- [Do this]: Please format the material below, from the line with "You are a GUI" up to and including the line with "Task: Click the home icon in the breadcrumb", as a JSON list of strings with one string per line, leaving out blank lines.

- [Records supplied]:
****

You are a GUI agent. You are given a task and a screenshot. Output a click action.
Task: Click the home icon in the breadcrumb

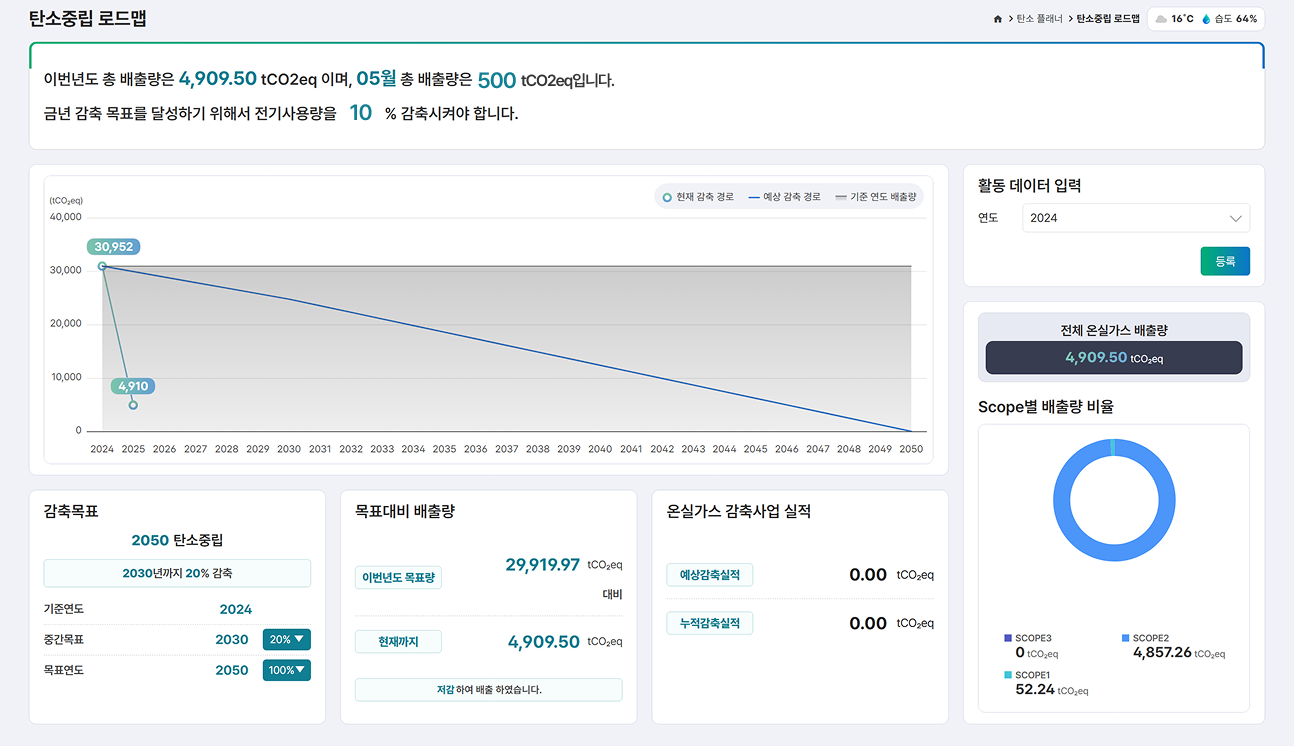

****

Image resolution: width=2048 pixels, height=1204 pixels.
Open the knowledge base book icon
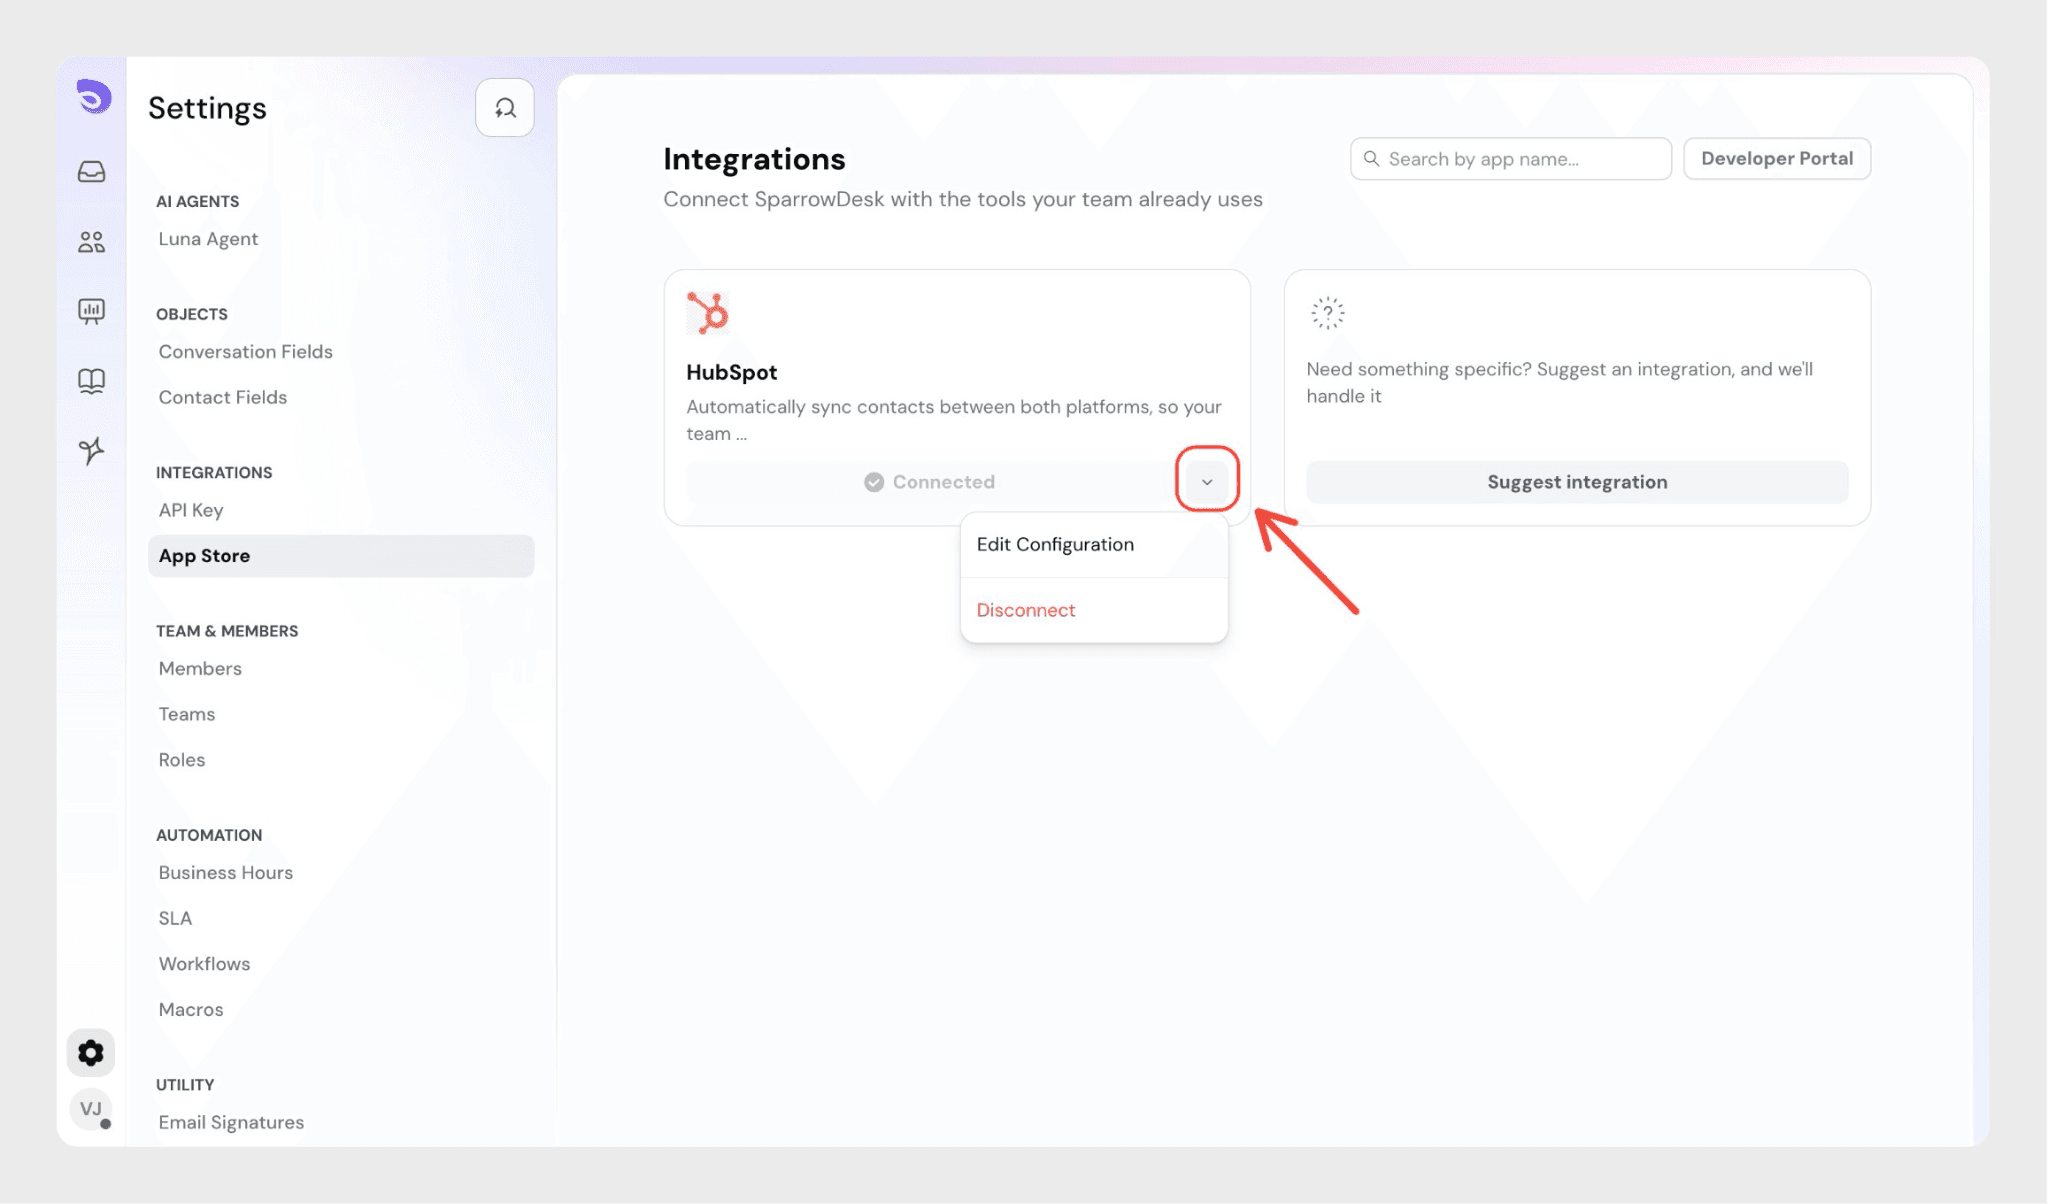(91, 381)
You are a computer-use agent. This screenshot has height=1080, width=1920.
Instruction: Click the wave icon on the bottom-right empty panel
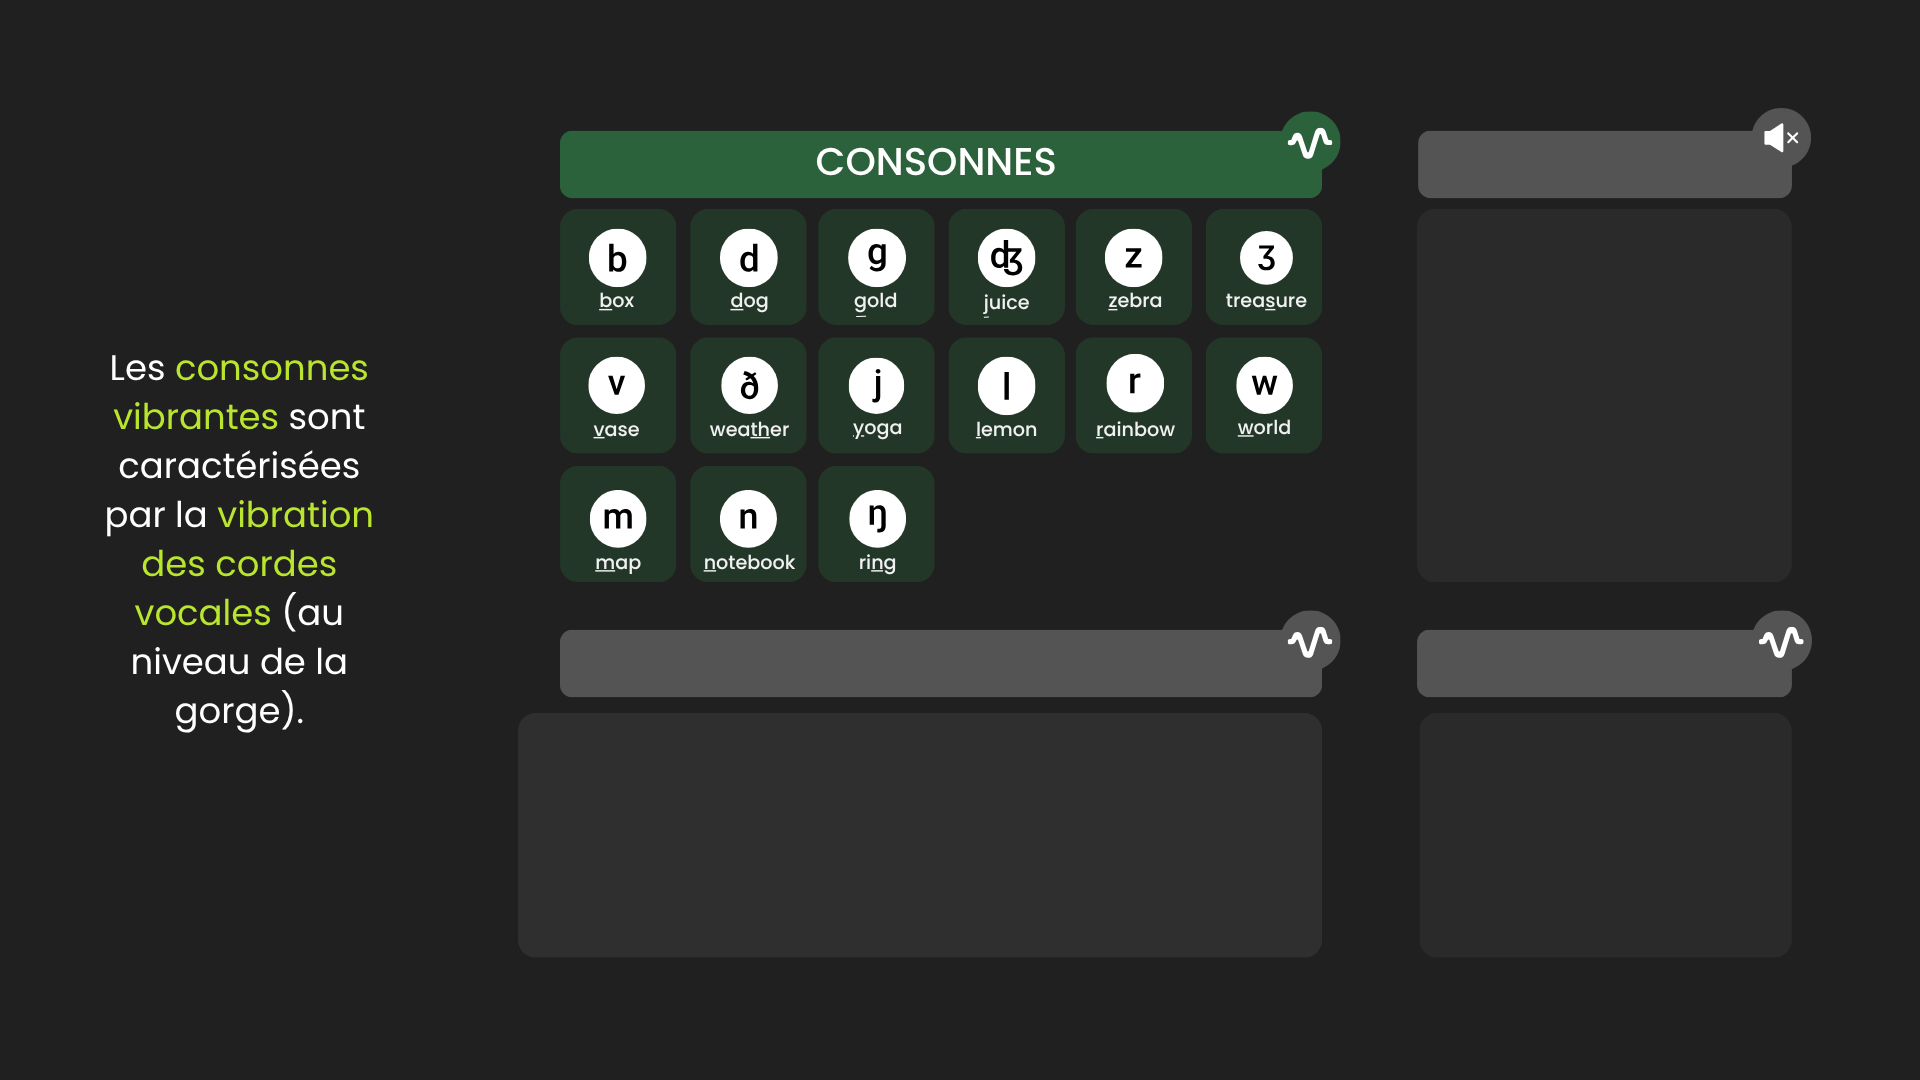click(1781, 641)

****

- [Output for this task]:
[
  "You are a GUI agent. You are given a task and a screenshot. Output a click action.",
  "Task: Click the home icon in the breadcrumb"
]